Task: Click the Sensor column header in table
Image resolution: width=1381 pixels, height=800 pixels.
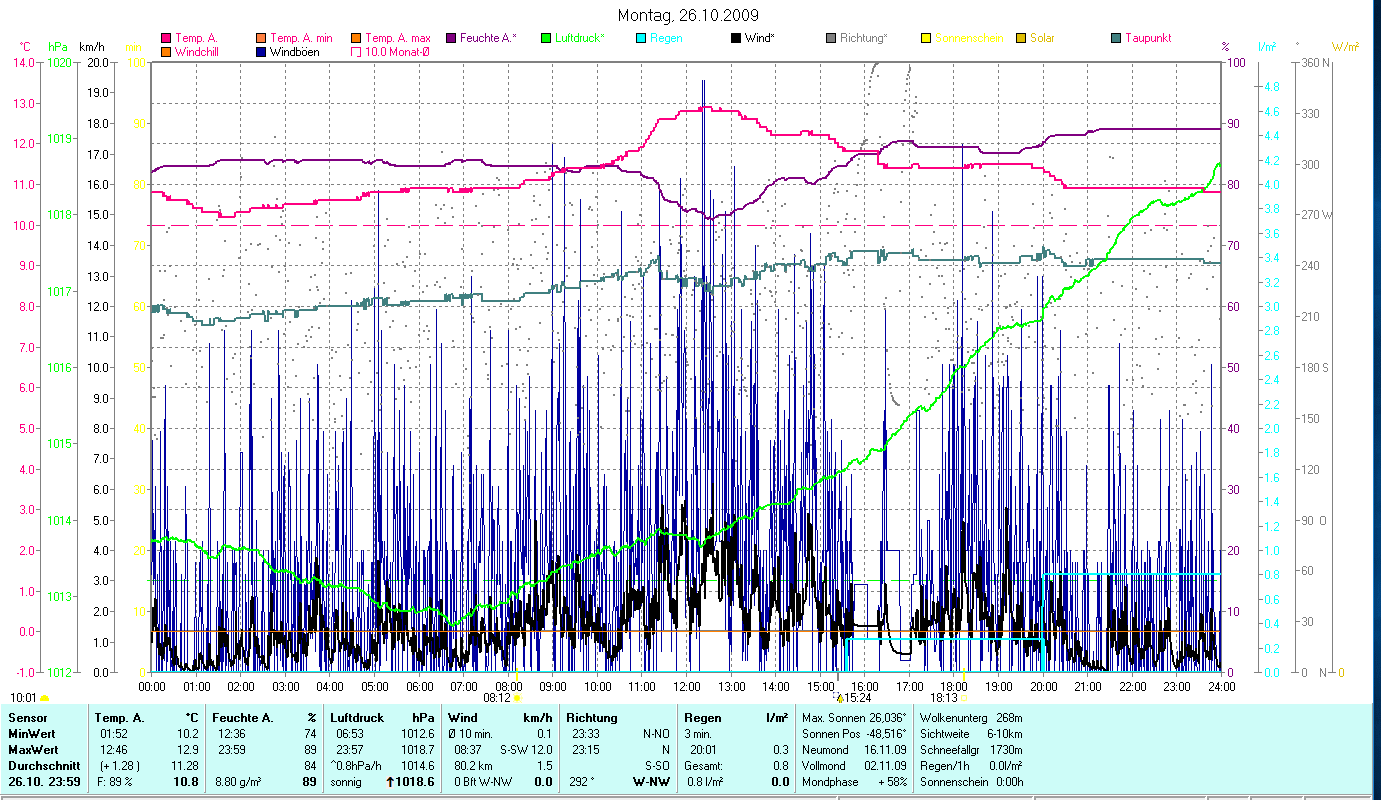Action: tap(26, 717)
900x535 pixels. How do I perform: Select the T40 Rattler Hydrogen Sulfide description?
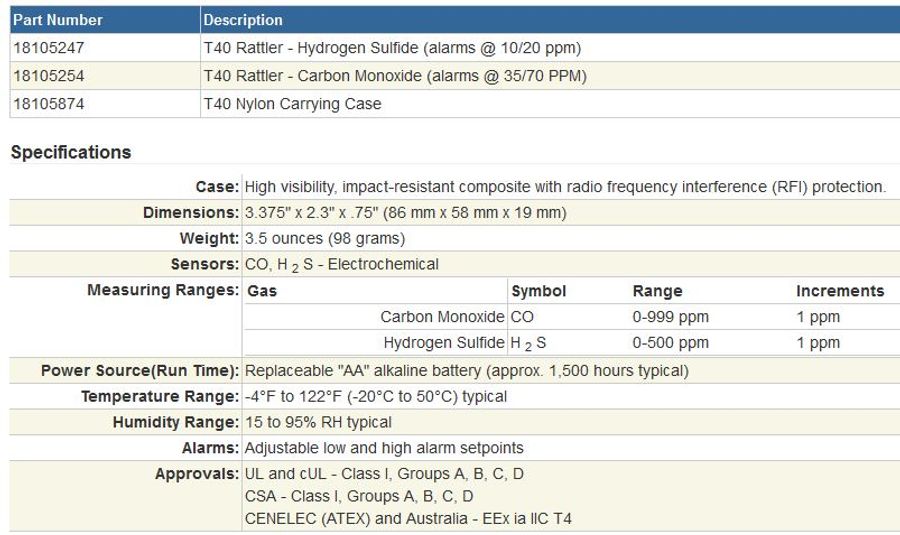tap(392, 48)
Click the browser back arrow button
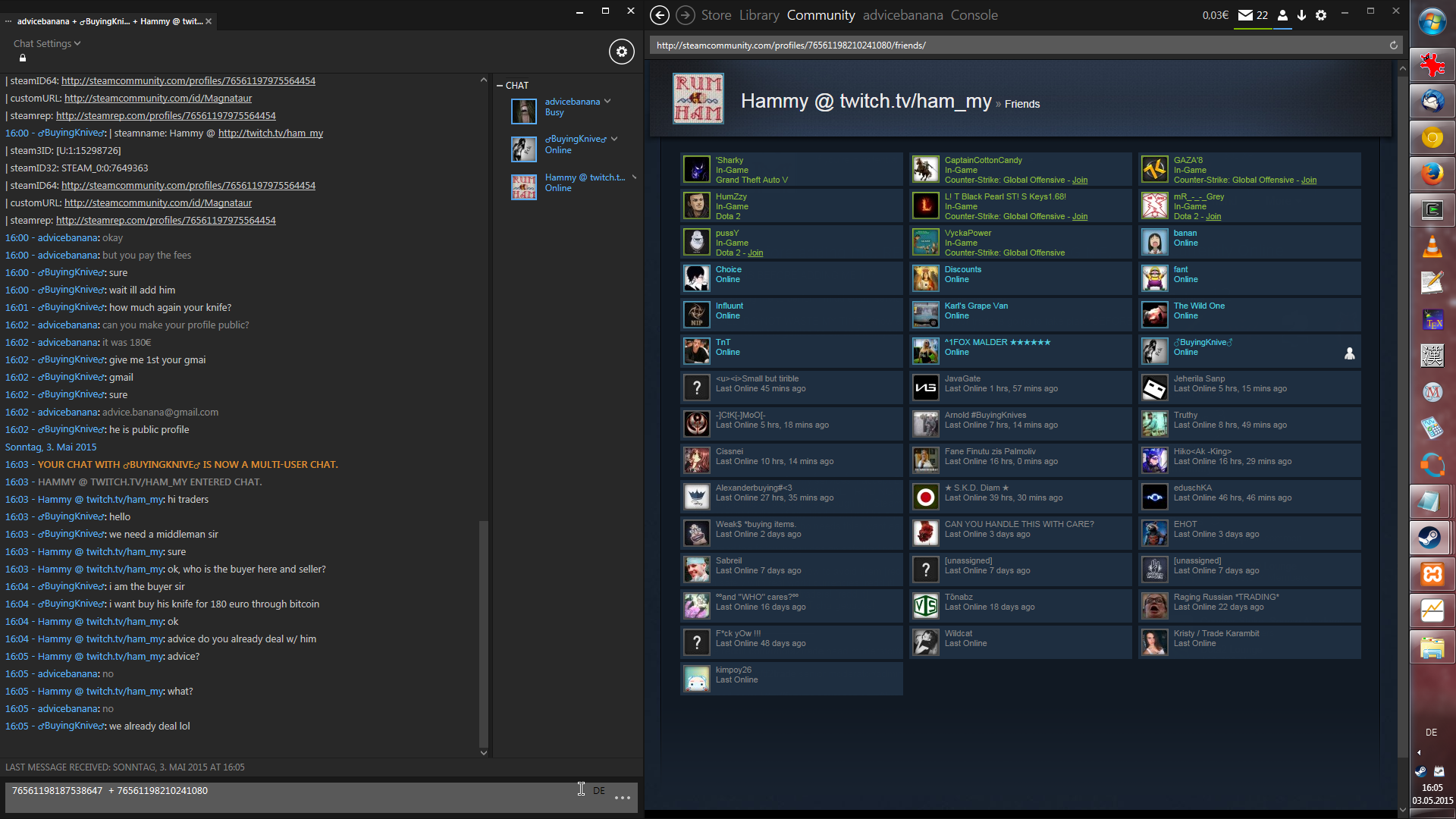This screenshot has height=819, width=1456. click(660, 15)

----

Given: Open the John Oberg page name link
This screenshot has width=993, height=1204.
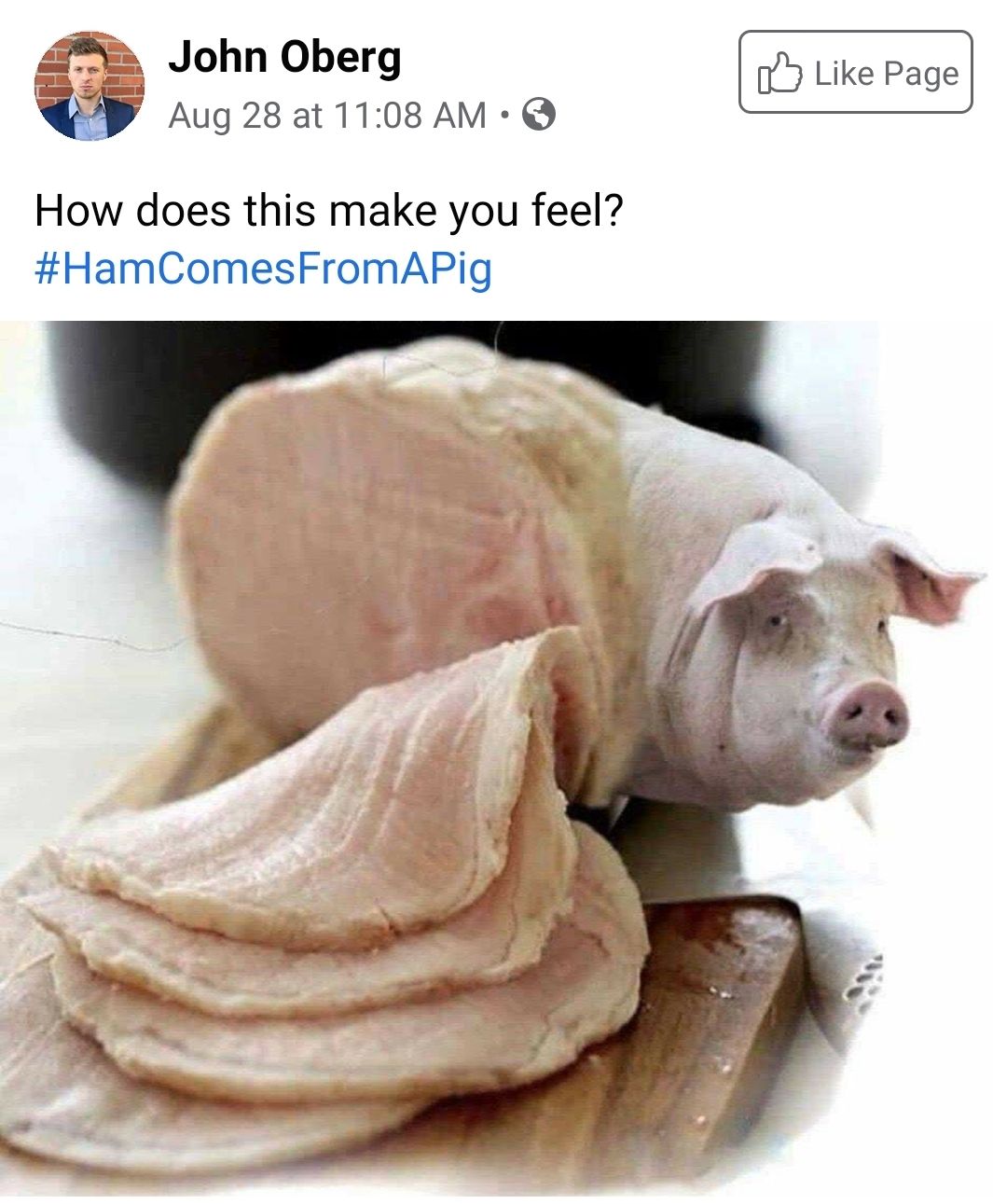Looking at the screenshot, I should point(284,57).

----

WHAT IS BEING ASKED: Rewrite the data from the line with "Task: Click the Sensor column header in table" to the line with "This screenshot has height=819, width=1456." as a JSON list of strings, one string per line and no blank lines, leaving the pictures out.

TASK SOLUTION:
[
  "Task: Click the Sensor column header in table",
  "Image resolution: width=1381 pixels, height=800 pixels.",
  "Action: tap(26, 717)",
  "900x535 pixels. How do I perform: Select the T40 Rattler Hydrogen Sulfide description?",
  "tap(392, 48)",
  "Click the browser back arrow button",
  "This screenshot has height=819, width=1456. click(660, 15)"
]